Tang Chang (; ;; 1 May 1934 – 26 August 1990) was a self-taught artist, poet, writer and philosopher of Sino-Thai heritage.

Biography 
He was born on 1 May 1934 to a poor, Chinese family in the area of the Somdet Chao Phraya Market, Thonburi, across the river from Bangkok. As a young boy, he studied at the Pitchaya Yatikaram Temple School, until the effects of World War II on his family’s financial situation forced him to end his education.

After Chang left school, he developed an interest in artistic expression and used found pieces of charcoal and chalk to draw on the streets and the walls of his home. With funds received from his work as a menial labourer, he bought paper, paint and pencils and with these began drawing portraits of his family members and neighbours. He continued this practice until he was able to open a stall at a local market to undertake portraits professionally. After that, Chang began painting watercolour landscapes of the areas around his house. In 1960, one of these paintings, a landscape featuring the house of Pratuang Emjaoren, a well-known Thai artist and a close friend of Chang’s, became the first of his works to be included in an exhibition.

In the late 1950s, Chang began producing the first of his gestural abstraction paintings for which he is best known. According to the artist, these paintings were the result of a series of experimentations undertaken with the aim of developing a style that reflected Buddhist and Daoist principles, while also offering an alternative to the cubistic and impressionistic works that dominated Thai art circles of the period. These works were exhibited for the first time in 1966 at the Pratumwan art gallery, but were not received favourably by Thai audiences.

In 1968, when the artist was 34 years old, he self-published a book featuring his ‘concrete poems,’ which dealt with social themes as well as more personal meditations on nature and family life. Unlike his paintings, these works garnered interest from Thai literary circles, gaining popularity within counterculture movements that were gaining traction in the late 1960s and early 1970s.

Throughout his career, Chang positioned himself outside of mainstream art circles dominated by Silpakorn University and its National Exhibition of Art. Instead, he preferred to hold exhibitions of his and his student’s works at his own home. Similarly, Chang generally refused to sell his works, preferring instead to gain income through other means. Chang died in August 1990 at the age of 56, and was survived by his wife, four sons and three daughters.

Arts Exhibition & Poetry

1960 
“The Thai-Chinese Art Exhibition of Thailand”, Bangkok.

- [Collected material]

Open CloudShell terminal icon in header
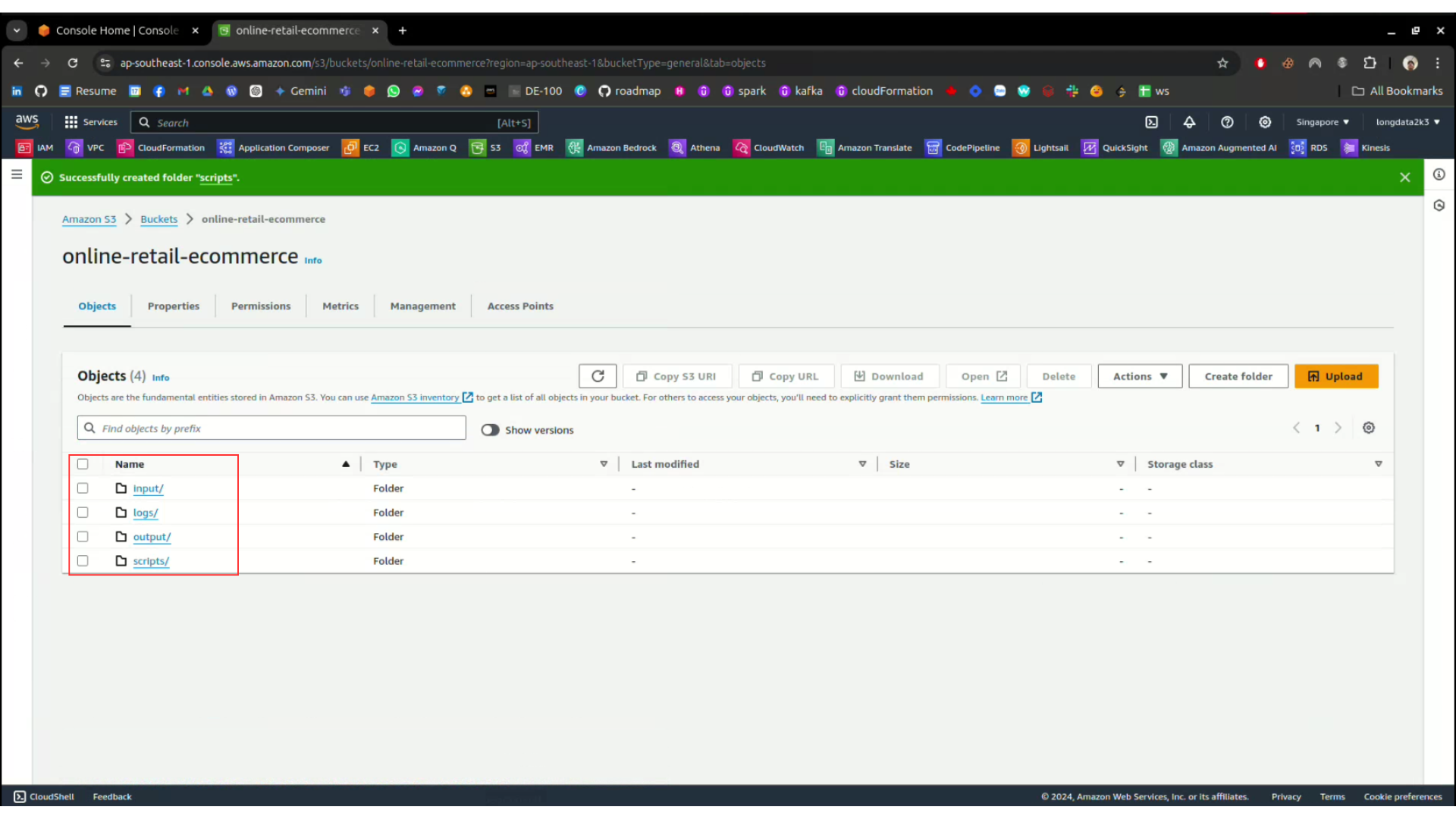pyautogui.click(x=1151, y=122)
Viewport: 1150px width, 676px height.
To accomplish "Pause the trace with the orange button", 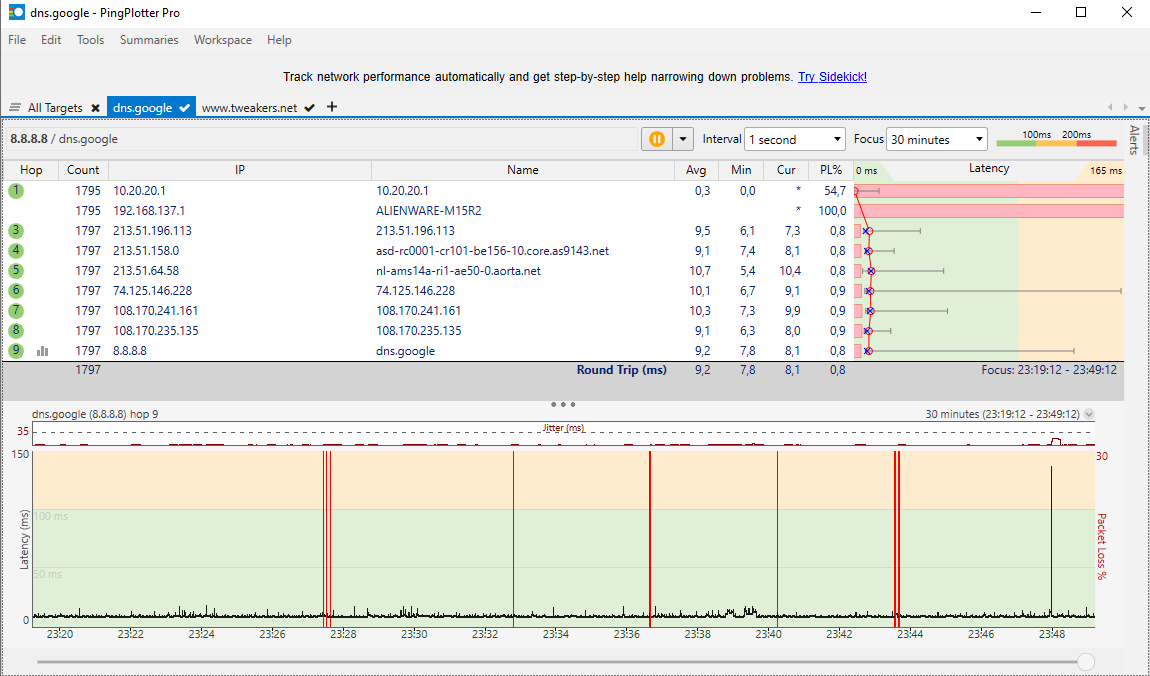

- [What is asked]
A. According to the Tang Chang biography, where were his gestural abstraction paintings first exhibited, and in what year?
B. Extend the Tang Chang biography from the point at which it stops.
The listing is separate material from the Tang Chang biography.

- [Per-task answers]
A. At the Pratumwan art gallery, in 1966.

B.
1966 
“Contemporary Artists” Invitational Show", the 1st contemporary art exhibition initiated, organized and participated by leading contemporary artists, at Pathumwan Art Gallery, Bangkok.

1967 
“Thai Contemporary Art Exhibition”, Singapore.
“Thai Contemporary Art Exhibition” , Malaysia.
“Five Contemporary Artists”, the 3rd contemporary art exhibition, at Pathumwan Art Gallery, Bangkok.

1968 
“Tang Chang, his students and children” Art Exhibition, King Kaew Orphanage in Chiengmai province, a benefit show.
“Tang Chang and Children”s Art Exhibition”, Gallery 20, Bangkok.

1969 
“Invited Artist”, invited by the School of Art and Crafts (Poh Chang) to participate in its special exhibition of contemporary art, Bangkok.
“Tang Chang and Children”s Art Exhibition”, the 1st of its series ever staged at Tang Chang"s home in Bangkok.

1970 
“Tang Chang’s Paintings and Poetries Exhibition”, the 2nd of its series held at Tang Chang"s home, Bangkok.
“Tang Chang: His Art and Poetry”, a collection of his selected drawings, paintings and poetry (covering a full decade of accomplishments from 1960-1970), the 3rd of its series exhibited at Tang Chang"s home, Bangkok.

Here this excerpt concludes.